### Work to complete
Scan the records below and say how many lines include the word "legend", giving no other text.
+++ Task inputs
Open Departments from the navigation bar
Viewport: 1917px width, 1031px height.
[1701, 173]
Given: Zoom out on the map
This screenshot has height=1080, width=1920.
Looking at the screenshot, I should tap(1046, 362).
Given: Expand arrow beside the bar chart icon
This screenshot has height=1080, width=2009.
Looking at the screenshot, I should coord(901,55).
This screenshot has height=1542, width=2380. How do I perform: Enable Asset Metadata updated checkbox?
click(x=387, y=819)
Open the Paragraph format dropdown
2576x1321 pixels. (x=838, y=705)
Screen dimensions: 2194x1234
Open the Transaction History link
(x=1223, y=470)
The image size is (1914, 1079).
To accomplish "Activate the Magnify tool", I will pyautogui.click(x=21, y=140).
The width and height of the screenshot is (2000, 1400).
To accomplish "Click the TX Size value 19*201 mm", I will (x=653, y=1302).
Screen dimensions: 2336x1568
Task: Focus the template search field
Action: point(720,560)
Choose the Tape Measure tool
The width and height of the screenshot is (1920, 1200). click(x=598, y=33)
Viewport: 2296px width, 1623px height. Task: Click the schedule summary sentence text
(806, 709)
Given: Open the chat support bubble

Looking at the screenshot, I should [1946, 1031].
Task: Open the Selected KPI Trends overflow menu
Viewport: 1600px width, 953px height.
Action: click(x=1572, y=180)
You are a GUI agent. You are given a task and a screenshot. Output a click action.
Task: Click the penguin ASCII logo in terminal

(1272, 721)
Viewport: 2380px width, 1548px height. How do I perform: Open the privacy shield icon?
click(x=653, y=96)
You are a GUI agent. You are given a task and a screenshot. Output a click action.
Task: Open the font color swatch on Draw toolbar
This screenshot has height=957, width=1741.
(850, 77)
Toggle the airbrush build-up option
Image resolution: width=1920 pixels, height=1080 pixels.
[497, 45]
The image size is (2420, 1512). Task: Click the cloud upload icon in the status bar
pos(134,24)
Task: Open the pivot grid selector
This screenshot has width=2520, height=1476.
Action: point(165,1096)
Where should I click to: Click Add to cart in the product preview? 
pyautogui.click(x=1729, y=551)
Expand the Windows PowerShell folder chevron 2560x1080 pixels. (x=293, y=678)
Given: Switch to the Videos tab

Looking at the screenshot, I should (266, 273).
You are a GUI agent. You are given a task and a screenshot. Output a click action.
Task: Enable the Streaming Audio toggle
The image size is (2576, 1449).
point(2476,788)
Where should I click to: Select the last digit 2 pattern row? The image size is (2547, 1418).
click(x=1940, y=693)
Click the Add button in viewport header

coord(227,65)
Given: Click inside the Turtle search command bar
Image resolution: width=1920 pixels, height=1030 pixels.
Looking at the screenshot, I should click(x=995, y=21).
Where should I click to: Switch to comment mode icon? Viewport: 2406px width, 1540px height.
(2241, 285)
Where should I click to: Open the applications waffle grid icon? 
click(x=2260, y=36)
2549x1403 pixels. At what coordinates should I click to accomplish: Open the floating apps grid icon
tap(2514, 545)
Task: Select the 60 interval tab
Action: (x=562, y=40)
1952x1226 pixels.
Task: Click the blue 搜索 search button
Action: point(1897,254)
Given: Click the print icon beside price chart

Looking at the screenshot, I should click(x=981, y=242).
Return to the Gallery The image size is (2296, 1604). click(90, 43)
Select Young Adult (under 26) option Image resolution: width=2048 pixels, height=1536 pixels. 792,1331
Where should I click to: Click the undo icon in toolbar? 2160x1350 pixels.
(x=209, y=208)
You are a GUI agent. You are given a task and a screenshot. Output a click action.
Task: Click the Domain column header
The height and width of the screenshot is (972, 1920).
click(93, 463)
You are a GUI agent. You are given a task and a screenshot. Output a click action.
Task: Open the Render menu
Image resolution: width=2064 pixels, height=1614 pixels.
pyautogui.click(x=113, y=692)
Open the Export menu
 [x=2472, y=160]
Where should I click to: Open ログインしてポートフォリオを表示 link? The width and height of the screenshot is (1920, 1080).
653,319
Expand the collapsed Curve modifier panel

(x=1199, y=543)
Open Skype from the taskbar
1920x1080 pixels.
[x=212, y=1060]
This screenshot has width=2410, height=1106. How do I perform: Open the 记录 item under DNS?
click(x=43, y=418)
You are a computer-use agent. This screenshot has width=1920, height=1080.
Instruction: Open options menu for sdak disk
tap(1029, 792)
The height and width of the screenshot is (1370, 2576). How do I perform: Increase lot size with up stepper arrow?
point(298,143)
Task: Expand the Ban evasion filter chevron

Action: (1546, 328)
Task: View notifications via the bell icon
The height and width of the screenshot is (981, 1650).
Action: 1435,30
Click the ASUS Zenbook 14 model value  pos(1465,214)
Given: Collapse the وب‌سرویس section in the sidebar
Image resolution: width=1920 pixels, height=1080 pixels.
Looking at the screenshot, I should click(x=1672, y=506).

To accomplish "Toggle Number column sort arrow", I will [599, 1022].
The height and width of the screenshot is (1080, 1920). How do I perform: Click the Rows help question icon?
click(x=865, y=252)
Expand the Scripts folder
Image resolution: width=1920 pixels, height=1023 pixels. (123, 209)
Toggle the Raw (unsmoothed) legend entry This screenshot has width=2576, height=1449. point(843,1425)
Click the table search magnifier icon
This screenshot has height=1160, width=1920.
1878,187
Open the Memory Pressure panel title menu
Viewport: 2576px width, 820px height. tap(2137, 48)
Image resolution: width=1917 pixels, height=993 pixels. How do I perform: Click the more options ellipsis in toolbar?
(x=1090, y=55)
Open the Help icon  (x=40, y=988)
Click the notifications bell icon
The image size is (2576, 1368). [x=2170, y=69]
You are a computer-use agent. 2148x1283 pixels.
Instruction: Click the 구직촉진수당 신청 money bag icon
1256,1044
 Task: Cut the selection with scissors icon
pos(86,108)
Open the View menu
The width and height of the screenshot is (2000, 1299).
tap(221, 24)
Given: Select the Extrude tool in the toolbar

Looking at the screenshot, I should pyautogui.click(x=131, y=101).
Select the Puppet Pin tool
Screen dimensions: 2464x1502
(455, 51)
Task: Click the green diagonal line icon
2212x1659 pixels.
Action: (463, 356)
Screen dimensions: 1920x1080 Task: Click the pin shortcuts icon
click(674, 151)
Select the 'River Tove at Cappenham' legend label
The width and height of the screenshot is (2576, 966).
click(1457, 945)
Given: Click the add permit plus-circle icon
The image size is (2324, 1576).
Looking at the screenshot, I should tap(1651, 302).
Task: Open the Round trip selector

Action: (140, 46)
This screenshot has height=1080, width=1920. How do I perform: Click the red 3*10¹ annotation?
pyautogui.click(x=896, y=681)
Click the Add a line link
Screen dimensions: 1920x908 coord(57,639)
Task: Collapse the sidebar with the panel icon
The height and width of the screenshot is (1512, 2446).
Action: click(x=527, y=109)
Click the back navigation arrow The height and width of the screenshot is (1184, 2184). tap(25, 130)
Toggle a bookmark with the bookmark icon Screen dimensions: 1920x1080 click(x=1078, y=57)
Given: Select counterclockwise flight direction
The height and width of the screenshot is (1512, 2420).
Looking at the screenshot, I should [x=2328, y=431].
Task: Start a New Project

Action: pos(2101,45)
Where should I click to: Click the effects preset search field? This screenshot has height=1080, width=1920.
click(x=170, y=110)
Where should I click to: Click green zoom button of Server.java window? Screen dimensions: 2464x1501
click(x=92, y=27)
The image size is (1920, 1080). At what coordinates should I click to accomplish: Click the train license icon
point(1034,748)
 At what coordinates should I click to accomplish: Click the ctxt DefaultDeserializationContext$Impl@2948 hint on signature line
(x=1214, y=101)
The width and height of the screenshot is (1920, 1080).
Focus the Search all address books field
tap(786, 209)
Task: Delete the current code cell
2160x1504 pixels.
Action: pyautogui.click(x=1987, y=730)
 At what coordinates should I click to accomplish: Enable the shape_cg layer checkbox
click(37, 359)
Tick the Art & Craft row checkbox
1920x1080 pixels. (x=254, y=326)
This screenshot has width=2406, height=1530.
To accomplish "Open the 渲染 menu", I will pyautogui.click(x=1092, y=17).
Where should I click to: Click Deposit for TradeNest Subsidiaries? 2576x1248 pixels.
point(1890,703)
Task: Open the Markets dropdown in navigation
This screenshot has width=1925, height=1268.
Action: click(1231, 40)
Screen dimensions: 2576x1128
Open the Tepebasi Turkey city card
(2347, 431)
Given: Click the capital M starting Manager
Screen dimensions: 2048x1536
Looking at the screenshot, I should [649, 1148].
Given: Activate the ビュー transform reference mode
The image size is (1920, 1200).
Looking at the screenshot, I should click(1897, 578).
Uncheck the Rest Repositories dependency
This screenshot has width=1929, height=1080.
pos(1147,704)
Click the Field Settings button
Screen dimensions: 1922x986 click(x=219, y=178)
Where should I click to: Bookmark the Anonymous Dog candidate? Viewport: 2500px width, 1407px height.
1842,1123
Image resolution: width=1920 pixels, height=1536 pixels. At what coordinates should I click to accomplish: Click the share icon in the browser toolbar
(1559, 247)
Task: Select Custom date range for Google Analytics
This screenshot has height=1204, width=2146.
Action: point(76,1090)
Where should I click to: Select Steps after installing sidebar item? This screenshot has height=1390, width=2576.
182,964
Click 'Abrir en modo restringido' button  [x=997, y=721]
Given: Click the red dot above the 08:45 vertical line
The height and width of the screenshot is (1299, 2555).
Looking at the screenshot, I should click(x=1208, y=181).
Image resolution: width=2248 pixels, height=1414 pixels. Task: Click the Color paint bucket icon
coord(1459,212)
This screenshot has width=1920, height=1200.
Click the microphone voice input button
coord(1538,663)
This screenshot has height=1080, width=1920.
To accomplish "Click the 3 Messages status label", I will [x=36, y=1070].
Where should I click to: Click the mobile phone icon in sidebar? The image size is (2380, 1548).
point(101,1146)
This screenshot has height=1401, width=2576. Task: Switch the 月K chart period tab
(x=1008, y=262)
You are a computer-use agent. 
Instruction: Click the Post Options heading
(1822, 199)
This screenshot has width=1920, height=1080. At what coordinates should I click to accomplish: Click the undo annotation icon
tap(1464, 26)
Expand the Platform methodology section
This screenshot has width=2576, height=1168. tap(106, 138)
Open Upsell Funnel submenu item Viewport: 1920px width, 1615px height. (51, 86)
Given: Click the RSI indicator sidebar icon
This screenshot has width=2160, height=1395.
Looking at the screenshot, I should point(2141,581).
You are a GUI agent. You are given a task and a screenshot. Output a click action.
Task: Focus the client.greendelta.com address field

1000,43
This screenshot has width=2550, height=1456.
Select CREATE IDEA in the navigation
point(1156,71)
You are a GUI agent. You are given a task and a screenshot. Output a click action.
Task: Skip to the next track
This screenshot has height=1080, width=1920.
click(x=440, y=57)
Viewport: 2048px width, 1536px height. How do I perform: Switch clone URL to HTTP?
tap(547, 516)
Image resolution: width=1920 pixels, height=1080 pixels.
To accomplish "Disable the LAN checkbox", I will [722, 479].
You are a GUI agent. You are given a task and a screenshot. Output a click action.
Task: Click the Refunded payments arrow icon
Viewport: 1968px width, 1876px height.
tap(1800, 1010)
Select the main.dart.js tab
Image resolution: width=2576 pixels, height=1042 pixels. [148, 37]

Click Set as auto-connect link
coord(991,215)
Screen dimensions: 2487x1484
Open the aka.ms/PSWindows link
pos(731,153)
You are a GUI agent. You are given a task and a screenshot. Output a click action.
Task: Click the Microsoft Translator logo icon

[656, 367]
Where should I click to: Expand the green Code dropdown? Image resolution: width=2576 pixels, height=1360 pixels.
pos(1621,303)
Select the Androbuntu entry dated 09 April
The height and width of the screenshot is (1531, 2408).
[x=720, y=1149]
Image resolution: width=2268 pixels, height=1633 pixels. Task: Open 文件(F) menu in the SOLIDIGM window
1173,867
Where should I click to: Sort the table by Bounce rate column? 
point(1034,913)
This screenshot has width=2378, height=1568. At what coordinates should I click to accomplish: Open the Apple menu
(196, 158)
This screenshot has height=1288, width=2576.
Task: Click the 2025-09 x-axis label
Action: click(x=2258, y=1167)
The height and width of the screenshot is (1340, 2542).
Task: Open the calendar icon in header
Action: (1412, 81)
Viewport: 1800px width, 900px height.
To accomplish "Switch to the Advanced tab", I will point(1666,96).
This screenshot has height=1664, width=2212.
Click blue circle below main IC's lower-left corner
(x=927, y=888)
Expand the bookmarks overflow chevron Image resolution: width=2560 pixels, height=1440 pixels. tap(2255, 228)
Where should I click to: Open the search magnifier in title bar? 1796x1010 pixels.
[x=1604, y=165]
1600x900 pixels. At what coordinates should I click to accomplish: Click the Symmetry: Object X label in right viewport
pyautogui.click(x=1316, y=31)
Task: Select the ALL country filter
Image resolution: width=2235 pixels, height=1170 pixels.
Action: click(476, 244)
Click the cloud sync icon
++++++
### Reply to the exercise
2